What to produce
From start to end, print the entire listing below exactly.

---------- Record excerpts ----------

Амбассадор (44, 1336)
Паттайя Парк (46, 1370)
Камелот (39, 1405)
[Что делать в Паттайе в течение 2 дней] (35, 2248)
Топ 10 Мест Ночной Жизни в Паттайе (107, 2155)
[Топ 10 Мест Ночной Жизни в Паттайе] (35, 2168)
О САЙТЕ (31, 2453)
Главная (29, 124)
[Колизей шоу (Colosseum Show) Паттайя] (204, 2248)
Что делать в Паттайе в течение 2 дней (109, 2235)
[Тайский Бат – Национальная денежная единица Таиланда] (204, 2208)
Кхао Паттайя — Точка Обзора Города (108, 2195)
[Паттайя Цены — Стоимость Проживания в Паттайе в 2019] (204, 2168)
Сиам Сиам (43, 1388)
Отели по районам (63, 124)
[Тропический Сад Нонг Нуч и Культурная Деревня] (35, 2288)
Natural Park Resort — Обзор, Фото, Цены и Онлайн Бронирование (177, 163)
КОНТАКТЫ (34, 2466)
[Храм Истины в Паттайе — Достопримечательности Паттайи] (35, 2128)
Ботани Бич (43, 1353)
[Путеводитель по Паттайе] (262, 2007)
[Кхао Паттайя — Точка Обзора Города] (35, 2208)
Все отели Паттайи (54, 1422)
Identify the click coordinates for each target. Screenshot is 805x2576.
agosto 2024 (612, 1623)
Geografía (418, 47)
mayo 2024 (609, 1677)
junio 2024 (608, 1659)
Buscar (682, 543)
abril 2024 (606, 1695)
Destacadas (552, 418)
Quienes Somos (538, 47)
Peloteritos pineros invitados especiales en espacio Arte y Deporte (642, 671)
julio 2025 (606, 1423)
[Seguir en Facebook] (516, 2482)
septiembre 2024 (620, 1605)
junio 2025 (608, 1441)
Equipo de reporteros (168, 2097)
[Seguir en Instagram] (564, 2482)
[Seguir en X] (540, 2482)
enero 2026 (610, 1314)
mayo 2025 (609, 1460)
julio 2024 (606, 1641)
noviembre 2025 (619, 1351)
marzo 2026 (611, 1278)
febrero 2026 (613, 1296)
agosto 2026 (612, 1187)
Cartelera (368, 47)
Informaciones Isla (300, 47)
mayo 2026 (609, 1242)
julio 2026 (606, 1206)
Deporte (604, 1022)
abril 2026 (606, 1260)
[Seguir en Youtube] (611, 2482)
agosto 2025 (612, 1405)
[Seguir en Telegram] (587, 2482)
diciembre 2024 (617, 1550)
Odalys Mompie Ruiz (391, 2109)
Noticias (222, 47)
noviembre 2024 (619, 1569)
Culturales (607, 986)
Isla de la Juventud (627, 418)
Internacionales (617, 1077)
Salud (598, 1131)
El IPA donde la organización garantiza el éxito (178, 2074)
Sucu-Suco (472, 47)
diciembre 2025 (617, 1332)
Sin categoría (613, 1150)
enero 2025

----------

Response to the exercise
Амбассадор (44, 1336)
Паттайя Парк (46, 1370)
Камелот (39, 1405)
[Что делать в Паттайе в течение 2 дней] (35, 2248)
Топ 10 Мест Ночной Жизни в Паттайе (107, 2155)
[Топ 10 Мест Ночной Жизни в Паттайе] (35, 2168)
О САЙТЕ (31, 2453)
Главная (29, 124)
[Колизей шоу (Colosseum Show) Паттайя] (204, 2248)
Что делать в Паттайе в течение 2 дней (109, 2235)
[Тайский Бат – Национальная денежная единица Таиланда] (204, 2208)
Кхао Паттайя — Точка Обзора Города (108, 2195)
[Паттайя Цены — Стоимость Проживания в Паттайе в 2019] (204, 2168)
Сиам Сиам (43, 1388)
Отели по районам (63, 124)
[Тропический Сад Нонг Нуч и Культурная Деревня] (35, 2288)
Natural Park Resort — Обзор, Фото, Цены и Онлайн Бронирование (177, 163)
КОНТАКТЫ (34, 2466)
[Храм Истины в Паттайе — Достопримечательности Паттайи] (35, 2128)
Ботани Бич (43, 1353)
[Путеводитель по Паттайе] (262, 2007)
[Кхао Паттайя — Точка Обзора Города] (35, 2208)
Все отели Паттайи (54, 1422)
Identify the click coordinates for each target. Screenshot is 805x2576.
agosto 2024 (612, 1623)
Geografía (418, 47)
mayo 2024 (609, 1677)
junio 2024 (608, 1659)
Buscar (682, 543)
abril 2024 (606, 1695)
Destacadas (552, 418)
Quienes Somos (538, 47)
Peloteritos pineros invitados especiales en espacio Arte y Deporte (642, 671)
julio 2025 (606, 1423)
[Seguir en Facebook] (516, 2482)
septiembre 2024 (620, 1605)
junio 2025 (608, 1441)
Equipo de reporteros (168, 2097)
[Seguir en Instagram] (564, 2482)
[Seguir en X] (540, 2482)
enero 2026 (610, 1314)
mayo 2025 (609, 1460)
julio 2024 (606, 1641)
noviembre 2025 (619, 1351)
marzo 2026 (611, 1278)
febrero 2026 (613, 1296)
agosto 2026 (612, 1187)
Cartelera (368, 47)
Informaciones Isla (300, 47)
mayo 2026 (609, 1242)
julio 2026 (606, 1206)
Deporte (604, 1022)
abril 2026 (606, 1260)
[Seguir en Youtube] (611, 2482)
agosto 2025 (612, 1405)
[Seguir en Telegram] (587, 2482)
diciembre 2024 (617, 1550)
Odalys Mompie Ruiz (391, 2109)
Noticias (222, 47)
noviembre 2024 (619, 1569)
Culturales (607, 986)
Isla de la Juventud (627, 418)
Internacionales (617, 1077)
Salud (598, 1131)
El IPA donde la organización garantiza el éxito (178, 2074)
Sucu-Suco (472, 47)
diciembre 2025 (617, 1332)
Sin categoría (613, 1150)
enero 2025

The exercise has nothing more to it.